Non lavoravo da due anni, avevo perso il lavoro anche per stare dietro le sue piccole ossessioni. Il mio datore che era un privato molto esigente mi voleva serena, dietro il banco dalle sei del mattino alle sedici, sorridente e pronta a sgombrare la testa dei clienti dai loro pensieri e preoccupazioni. Servivo i caffè nel bar dell’ospedale civico e gli infermieri e i medici non sopportavano musi e occhi assenti. Io ero incasinata di Lui, gli stavo appresso come uno psicofarmaco omeopatico e speravo che lui reggesse, tenesse con sé i suoi miserabili equilibri sino alla mezzanotte. Non voleva parlarne con il medico; se citavi la parola psichiatra o psicologo, o semplicemente aiuto, volavano calci e mi toglieva le chiavi di casa per giorni. Se era sua madre a parlagliene o sua sorella, a casa poi mi riempiva di botte.  

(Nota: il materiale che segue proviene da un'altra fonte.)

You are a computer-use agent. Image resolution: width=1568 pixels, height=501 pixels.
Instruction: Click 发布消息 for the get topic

Ero una specie di amica, compagna, moglie o amante quasi mai. Negli ultimi mesi abbiamo fatto l’amore solo un paio di volte, il sabato pomeriggio senza parlare e senza un abbraccio, due disperati incapaci di guardarsi negli occhi. A volte fingevo di stare male ed andavo a dormire prima, nella speranza che non mi svegliasse.
Una sera uscì per andare a comprare le sigarette e al ritorno mi svegliò di botte, non era la prima volta. Quando ti svegli per un ceffone freddo come la pietra o perché ti strappano i capelli non ti abitui al dolore, non dimentichi. I miei capelli lunghi sono forti e riusciva a buttarmi dal letto e a trascinarmi come fanno a volte i fratelli dispettosi con le bambole.

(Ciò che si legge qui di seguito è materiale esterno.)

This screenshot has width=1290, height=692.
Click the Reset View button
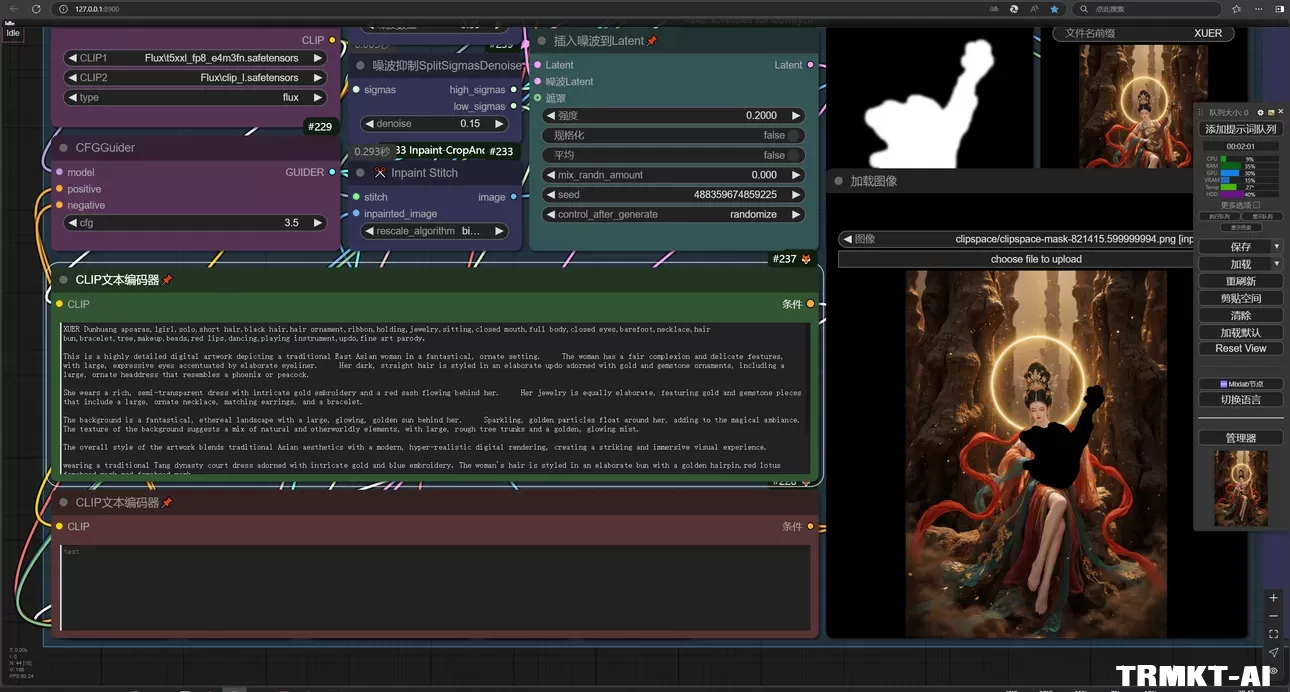click(1240, 348)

Quella sera aveva notato che avevo sciupato qualche litro di benzina e lui che si annotava tutto non si dava pace, soffriva come un cane per quella lancetta che si era abbassata sotto le sue attese. Succedeva spesso, il livello di carburante si fissava nella sua cazzo di testa come una cartolina.
Rientrò con l'immagine di quel pezzo di cruscotto in testa e mentre dormivo mi piazzò l’ennesimo cazzotto schiacciandomi la testa sul cuscino.
E’ stata l’ultima sera in cui abbiamo dormito insieme. Alle cinque sono sgattaiolata e sono andata via con il primo autobus, da sola, senza figli (per fortuna lui sterile) cercando riparo da mia cugina. Settanta chilometri infiniti, ho pianto per tutto il viaggio, tappandomi il cotone emostatico per paura che il naso riprendesse a sanguinare. 

Ora con le ali ancora spezzate mi alzo e mi rialzo ogni mattina. L'ho denunciato e non si può più avvicinare.

Le ali di una donna che subisce violenza domestica non ricrescono, i segni si vedono per tanto tempo, sono segni che albergano dentro il cuore e negli occhi che spesso si inumidiscono a causa dei brutti ricordi.
Però si riprende il volo e si prosegue la ricerca personale e faticosa di un posto diverso, magari pieno di fiori dove il massimo che ti possa accadere è integrarti con il paesaggio, leggera e protetta dai colori pastello come questa farfalla.